A curious inversion…

I’ve taken the time to add another of Orwell’s essays, ‘Anti-Semitism in Britain’, to the sidebar and for no better reason that I consider it to be worth reading.

By way of a related matter, to my mind at least, an article of Mad Mel’s on which I previously commented includes this rather curious comment…

The Islamists, whose shrewdness and perspicacity are consistently overlooked by racist European liberals who believe that Arabs and Muslims are too backward to have anything intelligent to say…

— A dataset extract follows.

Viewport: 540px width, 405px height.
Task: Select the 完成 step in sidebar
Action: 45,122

Now one could, with some justification, spend a considerable amount of time discussing the suggestion that liberal disapproval of certain Islamic doctrines and values are animated by a racist view of the ‘backwardness’ of Islamic society, however that’s not what caught my attention. Rather its her reference to the percieved ‘shrewdness’ and ‘perspicacity’ of the ‘Islamist’ that I find extremely interesting.

Both these qualities or, if you prefer, character traits have a long and unduntinguished history as part of the common currency of anti-Semitic discourse in European society and form part of what is the classic Jewish stereotype; that of the guileful and avaracious merchant/financier whose miserly shrewdness, low cunning and business acumen marks them out as fundamentally untrustworthy and prone to intrigue.

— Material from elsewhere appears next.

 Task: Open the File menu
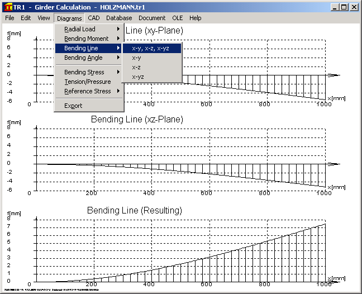(x=10, y=18)
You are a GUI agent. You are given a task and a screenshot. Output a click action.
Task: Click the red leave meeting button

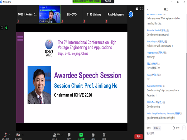point(138,136)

These are qualities that animate the two most notable literary expressions of the Jewish stereotype in English Literature, these being Shylock, the chief protagonist of Shakespeare’s ‘The Merchant of Venice’, and, of course Dickens’ creation, the quasi-demonic ‘kidsman’, Fagin.

Each of these two characters has, at various times, held aloft as alleged evidence of  anti-Semitism on the part of the author, for all that, in the case of Fagin, there is considerable evidence to show that Dickens was anything but anti-Semitic in his views and the real origins of Fagin derive from a real person, a Jewish petty criminal named Ikey Solomon, whose faith was transposed wholesale into the character of Fagin without Dickens ever giving thought to how that might come to interpreted. What cannot, however, be denied is that both the characters of Shylock and Fagin have transcended their (likely) origins as derivations of the Jewish stereotype to capture the wider public imagination in such a way as to engender a ‘feedback loop’ and become archetypal expressions very of the anti-Semitic stereotype from which they stem.

There is, it would seem, a rather curious and highly questionable inversion taking place in Mad Mel’s comments, one in which she (a Jew) has (perhaps unconsciously) elected to transpose qualities and characteristics more traditionally seen as belonging to the Jewish stereotype and which have traditionally supported and animated the anti-Semitic view of Jews as being untrustworty and conniving onto her Islamist ‘opponents’ such that it would appear, in a strange bout of illogic, that she has deployed not only a racist stereotype against her opponents, but the self-same stereotype that has, throughout history, been deployed routinely against her own people, while in the same sentence she castigates European liberals for their alleged racism.

In short, it would appear that her comments belong to the school of thought which begins with the phrase, ‘I’m not racist, but…’ that Orwell highlights in two of the conversational examples cited his essay on anti-Semitism:

“Young intellectual, Communist or near-Communist: “No, I do not like Jews. I’ve never made any secret of that. I can’t stick them. Mind you, I’m not anti-Semitic, of course.”

“Middle-class woman: “Well, no one could call me anti-Semitic, but I do think the way these Jews behave is too absolutely stinking. The way they push their way to the head of queues, and so on. They’re so abominably selfish. I think they’re responsible for a lot of what happens to them.”

Speaking of curious inversions, while mooching around on a US-based ‘quotations’ website, which I won’t embarrasing by naming them, I came across one of Ken Livingston’s comments from his statement about the ‘concentration camp guard’ incident with a Daily Mail journalist;

To the Daily Mail group I say that no-one in Britain is less qualified than they to complain about anti-semitism. Their papers were not, as some have reported, guilty of “a brief flirtation” with Adolf Hitler in the l930s. In truth these papers were the leading advocates of anti-semitism in Britain for half a century. 

The curious thing being that site attributes this comment, which in incomplete and peters out after, “Their papers were not…” to Adolf Hitler.

One thought on “A curious inversion…

  1. Elizabeth Poole, in her book on media representation of Muslims, draws attention to the contradictory binaries used to portray Muslims, one of which is that they are both backward and a threat. At least Mad Mel has avoided that clumsy intellectual blunder. I suppose you could say she is the Islamophobic equivalent of the sound of one hand clapping. Or just a half-wit.